Extracted material:
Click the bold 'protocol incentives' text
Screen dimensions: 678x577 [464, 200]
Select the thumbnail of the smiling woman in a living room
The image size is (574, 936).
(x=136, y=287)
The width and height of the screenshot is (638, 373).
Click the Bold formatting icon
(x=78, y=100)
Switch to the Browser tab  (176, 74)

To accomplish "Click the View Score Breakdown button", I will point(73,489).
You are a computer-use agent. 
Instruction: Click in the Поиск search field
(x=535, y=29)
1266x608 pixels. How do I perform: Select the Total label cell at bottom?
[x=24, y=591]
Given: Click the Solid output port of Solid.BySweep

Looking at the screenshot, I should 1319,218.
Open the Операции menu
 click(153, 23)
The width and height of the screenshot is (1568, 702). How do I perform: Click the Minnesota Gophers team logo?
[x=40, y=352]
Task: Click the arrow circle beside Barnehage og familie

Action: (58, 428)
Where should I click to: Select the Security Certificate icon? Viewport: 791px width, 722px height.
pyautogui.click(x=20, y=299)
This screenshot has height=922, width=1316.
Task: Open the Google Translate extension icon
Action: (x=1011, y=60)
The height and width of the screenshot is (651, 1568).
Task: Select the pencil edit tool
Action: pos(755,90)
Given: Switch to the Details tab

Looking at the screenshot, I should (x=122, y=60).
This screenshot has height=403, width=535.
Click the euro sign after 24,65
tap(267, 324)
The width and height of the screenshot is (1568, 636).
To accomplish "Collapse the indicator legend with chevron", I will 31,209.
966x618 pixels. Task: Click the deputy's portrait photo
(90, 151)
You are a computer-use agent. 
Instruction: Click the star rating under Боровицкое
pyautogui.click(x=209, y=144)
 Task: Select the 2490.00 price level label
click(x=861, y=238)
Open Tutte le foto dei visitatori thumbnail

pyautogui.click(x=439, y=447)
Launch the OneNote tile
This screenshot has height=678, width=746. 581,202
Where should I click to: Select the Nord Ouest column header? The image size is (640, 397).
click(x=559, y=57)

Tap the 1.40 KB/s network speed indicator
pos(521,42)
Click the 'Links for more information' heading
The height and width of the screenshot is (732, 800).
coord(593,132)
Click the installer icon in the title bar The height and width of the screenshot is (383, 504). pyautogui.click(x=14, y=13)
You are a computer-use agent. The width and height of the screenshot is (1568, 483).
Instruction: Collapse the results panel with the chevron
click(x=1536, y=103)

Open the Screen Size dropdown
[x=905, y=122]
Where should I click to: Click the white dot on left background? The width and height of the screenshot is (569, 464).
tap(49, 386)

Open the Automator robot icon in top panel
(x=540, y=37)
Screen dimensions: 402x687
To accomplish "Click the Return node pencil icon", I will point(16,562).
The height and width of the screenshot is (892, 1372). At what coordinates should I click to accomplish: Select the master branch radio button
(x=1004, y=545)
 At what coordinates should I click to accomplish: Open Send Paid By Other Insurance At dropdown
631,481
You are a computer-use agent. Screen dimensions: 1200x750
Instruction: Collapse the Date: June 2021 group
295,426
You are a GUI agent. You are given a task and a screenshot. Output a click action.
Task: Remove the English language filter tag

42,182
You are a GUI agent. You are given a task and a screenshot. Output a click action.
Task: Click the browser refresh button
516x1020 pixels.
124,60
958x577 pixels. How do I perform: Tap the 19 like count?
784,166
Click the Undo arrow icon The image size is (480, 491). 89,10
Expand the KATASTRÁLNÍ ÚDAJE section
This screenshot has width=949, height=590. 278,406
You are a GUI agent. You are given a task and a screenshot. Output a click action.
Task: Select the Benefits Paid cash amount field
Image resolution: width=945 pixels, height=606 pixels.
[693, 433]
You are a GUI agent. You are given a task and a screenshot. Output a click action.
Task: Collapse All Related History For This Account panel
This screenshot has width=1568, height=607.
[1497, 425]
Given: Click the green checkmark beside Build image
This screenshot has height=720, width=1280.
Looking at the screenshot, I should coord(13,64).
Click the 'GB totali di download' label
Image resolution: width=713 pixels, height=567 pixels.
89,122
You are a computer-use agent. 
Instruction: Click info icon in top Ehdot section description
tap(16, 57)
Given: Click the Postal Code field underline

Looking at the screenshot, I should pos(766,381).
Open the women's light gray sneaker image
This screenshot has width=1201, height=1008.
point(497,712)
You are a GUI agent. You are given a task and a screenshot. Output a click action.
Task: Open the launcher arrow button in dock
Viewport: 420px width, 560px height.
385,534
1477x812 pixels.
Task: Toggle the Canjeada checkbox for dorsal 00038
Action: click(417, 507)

Directions:
Give again, word for word, every line of the listing above from the one with "Given: Click the green" to the one with "Task: Open the launcher arrow button in dock", both inclusive, and nothing beyond them.

Reply:
Given: Click the green checkmark beside Build image
This screenshot has height=720, width=1280.
Looking at the screenshot, I should coord(13,64).
Click the 'GB totali di download' label
Image resolution: width=713 pixels, height=567 pixels.
89,122
You are a computer-use agent. 
Instruction: Click info icon in top Ehdot section description
tap(16, 57)
Given: Click the Postal Code field underline

Looking at the screenshot, I should pos(766,381).
Open the women's light gray sneaker image
This screenshot has width=1201, height=1008.
point(497,712)
You are a GUI agent. You are given a task and a screenshot. Output a click action.
Task: Open the launcher arrow button in dock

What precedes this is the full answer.